Property can include credit or services as well as physical objects. Identity theft; failing to return something you’ve rented or leased; taking money to do a job and then not doing it; or finding something and not returning it when the owner can be identified are all considered forms of theft.
California law divides theft crimes into two categories, grand theft (pc § 487) and petty theft (pc § 488). In most cases, prosecutors must show that the value of the things stolen is $400 or greater in order to file felony grand theft charges. Important exceptions are the theft of a firearm and theft of something that was carried on the person of another, both of which qualify as felony grand theft regardless of the value of the things taken.
Grand theft is punishable by up to one year in jail or a state prison sentence of 16 months, 2 years or three years in prison. Grand theft of amounts over $50,000 carries an additional punishment of one to two additional years in prison.
Almost all other thefts are petty thefts, a misdemeanor charge carrying up to six months in jail, a fine of up to $1,000, or both. If the monetary value of the stolen amount is less than $50.00 prosecutors may choose to charge you with an infraction, a lesser charge that carries only a fine of up to $250.
However, if you have a prior conviction for theft and are charged with petty theft again, prosecutors can — and often do — choose to charge you with a felony that is referred to as “petty with a prior” a violation of Penal Code Section 666. If you’re convicted of a felony petty theft charge, you face the felony punishment — a year in jail or up to three years in prison.
Fortunately, the Law Offices of Brianne Doyle can often help first-time offenders with no prior theft charges reduce their charges or their punishment. If the amount of the theft was small, we may be able to work out a civil compromise in which the client compensates the victim fully for the theft in exchange for dropped charges.
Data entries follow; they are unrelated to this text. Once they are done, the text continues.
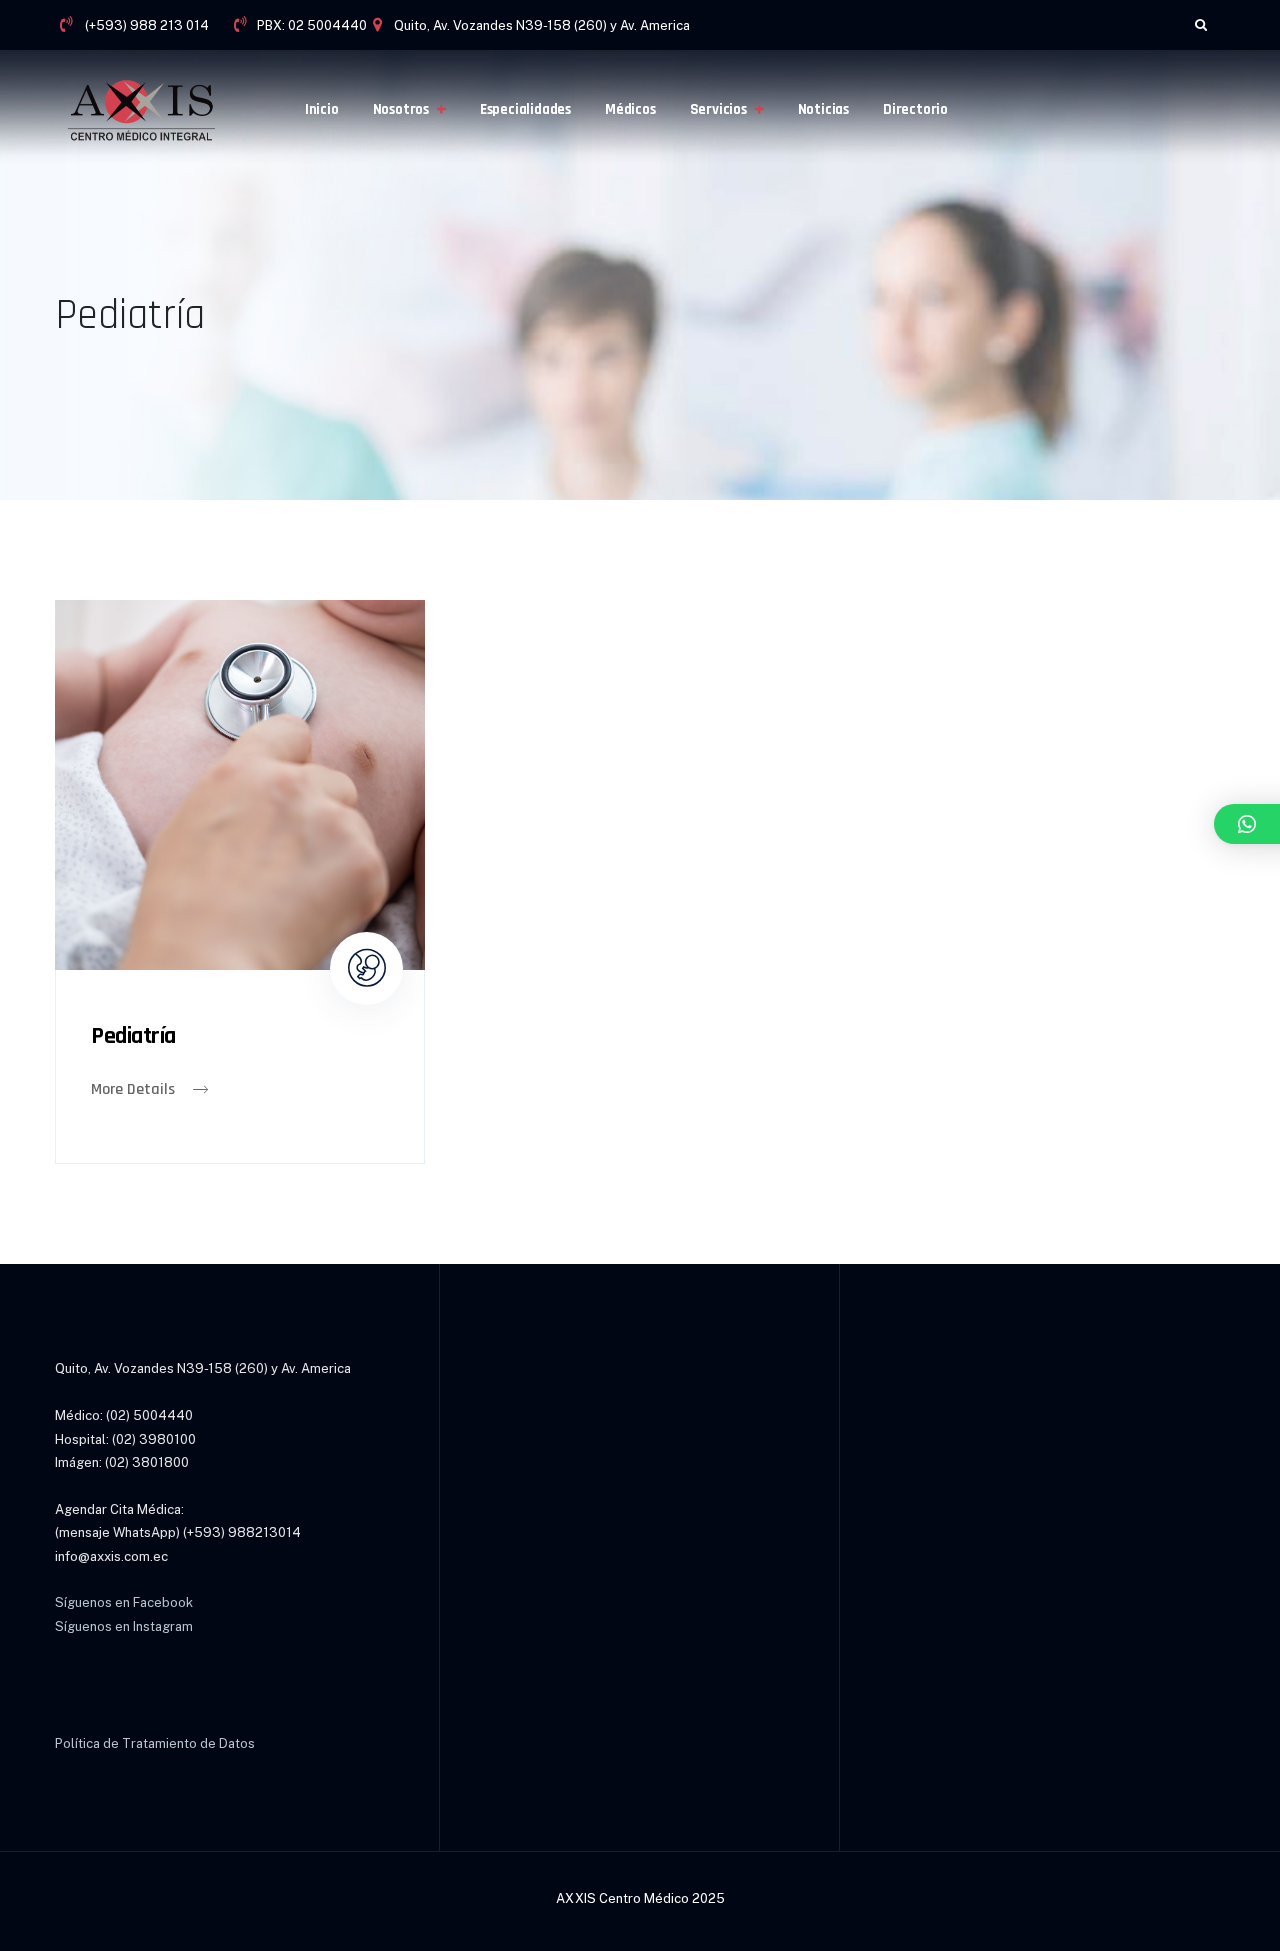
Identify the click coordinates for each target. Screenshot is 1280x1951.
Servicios (718, 109)
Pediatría (133, 1036)
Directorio (915, 109)
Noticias (823, 109)
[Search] (1201, 24)
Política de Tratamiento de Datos (155, 1743)
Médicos (630, 109)
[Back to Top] (1237, 1918)
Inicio (322, 109)
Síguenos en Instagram (124, 1626)
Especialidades (525, 109)
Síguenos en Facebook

If charges have already been filed, it’s possible to ask the victim to appear in court and ask that they be dropped, because restitution has been made. In many petty theft cases we have been able to have the charges reduced to simple trespassing charges, which carry no jail time.
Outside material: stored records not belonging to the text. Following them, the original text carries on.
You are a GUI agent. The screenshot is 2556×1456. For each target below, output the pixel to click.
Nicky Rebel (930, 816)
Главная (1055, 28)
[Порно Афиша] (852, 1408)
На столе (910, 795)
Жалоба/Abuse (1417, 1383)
If you’re charged with felony grand theft, the experienced theft defense attorneys at the Law Offices of Brianne Doyle can often assist you in having the felony changed to a misdemeanor and asking the court to impose probation instead of jail or prison time. The court may still ask you to fulfill certain conditions, including complete restitution to victims, as a condition of the probation.
In many types of theft cases, the Law Offices of Brianne Doyle has often been able to win alternatives to jail or prison time for our clients. These alternatives include work release programs, community service, house arrest/electronic monitoring, Caltrans work programs and private counseling services that offer specialized therapy for those accused of theft. Staying out of jail or prison helps you protect your freedom, your job, your family’s financial security and your future employment prospects. If you’ve been accused of a theft crime, call the Law Offices of Brianne Doyle as soon as possible to discuss how one of our California theft crime defense lawyers can help.
A conviction for a theft offense is considered a crime of “moral turpitude”. It can have adverse consequences if you are not a citizen of the US or if you attempt to become a citizen. It also can interfere with your ability to obtain employment.